#### JOBS
(1) Please quote the post between "Then my MEX" and "match original code.", inclusive.
(2) List every function called in the two lines of code that the post gives for generating the test conditions.

BEGIN SELECTION

Then my MEX function:
[groups3, aggArray3] = mg_aggregate(array, groupIndex, #(x) sum(x, 1));
Elapsed time is 0.079725 seconds.
Testing that we get the same answer: norm(groups2-groups3) returns 0 and norm(aggArray2 - aggArray3) returns 2.3959e-15. Results also match original code.
Code to generate the test conditions:
array = rand(20006,10);
groupIndex = transpose([ones(1,5) 2*ones(1,6) sort(repmat((3:4001), [1 5]))]);
For pure speed, go mex. If the thought of compiling c++ code / complexity is too much of a pain, go with Divakar's answer. Another disclaimer: I haven't subject my function to robust testing.
Mex Approach 2
Somewhat surprising to me, this code appears even faster than the full Mex version in some cases (eg. in this test took about .05 seconds). It uses a mex function mg_getRowsWithKey to figure out the indices of groups. I think it may be because my array copying in the full mex function isn't as fast as it could be and/or overhead from calling 'feval'. It's basically the same algorithmic complexity as the other version.
[unique_groups, map] = mg_getRowsWithKey(groupIndex);
results = zeros(length(unique_groups), size(array,2));
for iGr = 1:length(unique_groups)
array_subset = array(map{iGr},:);
%// do your collapse function on array_subset. eg.
results(iGr,:) = sum(array_subset, 1);
end
When you do array(groups(1)==groupIndex,:) to pull out array entries associated with the full group, you're searching through the ENTIRE length of groupIndex. If you have millions of row entries, this will totally suck. array(map{1},:) is far more efficient.

END SELECTION
BEGIN DATA SHOWN

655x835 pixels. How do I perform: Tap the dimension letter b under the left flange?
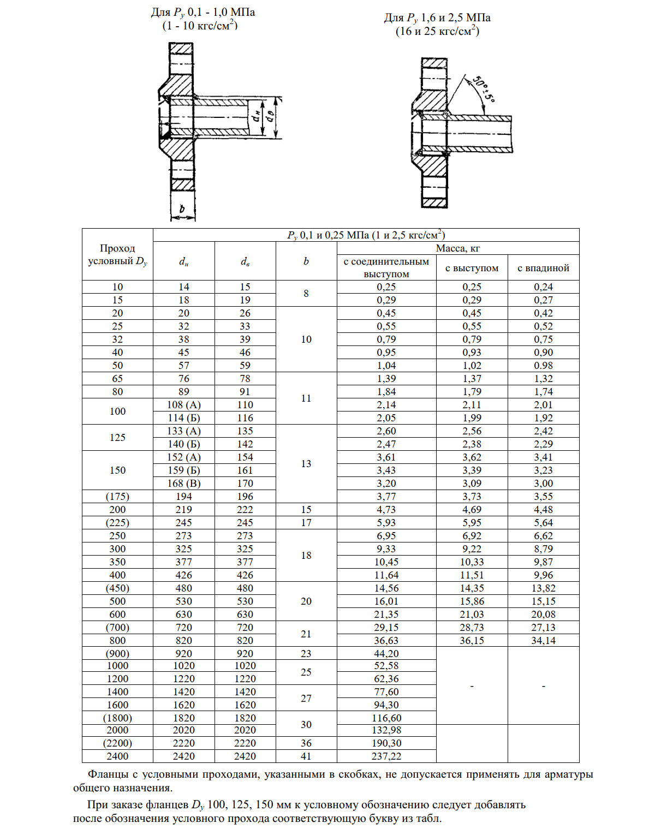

END DATA SHOWN

#### SOLUTIONS
(1)
Then my MEX function:
[groups3, aggArray3] = mg_aggregate(array, groupIndex, #(x) sum(x, 1));
Elapsed time is 0.079725 seconds.
Testing that we get the same answer: norm(groups2-groups3) returns 0 and norm(aggArray2 - aggArray3) returns 2.3959e-15. Results also match original code.

(2) rand, transpose, ones, sort, repmat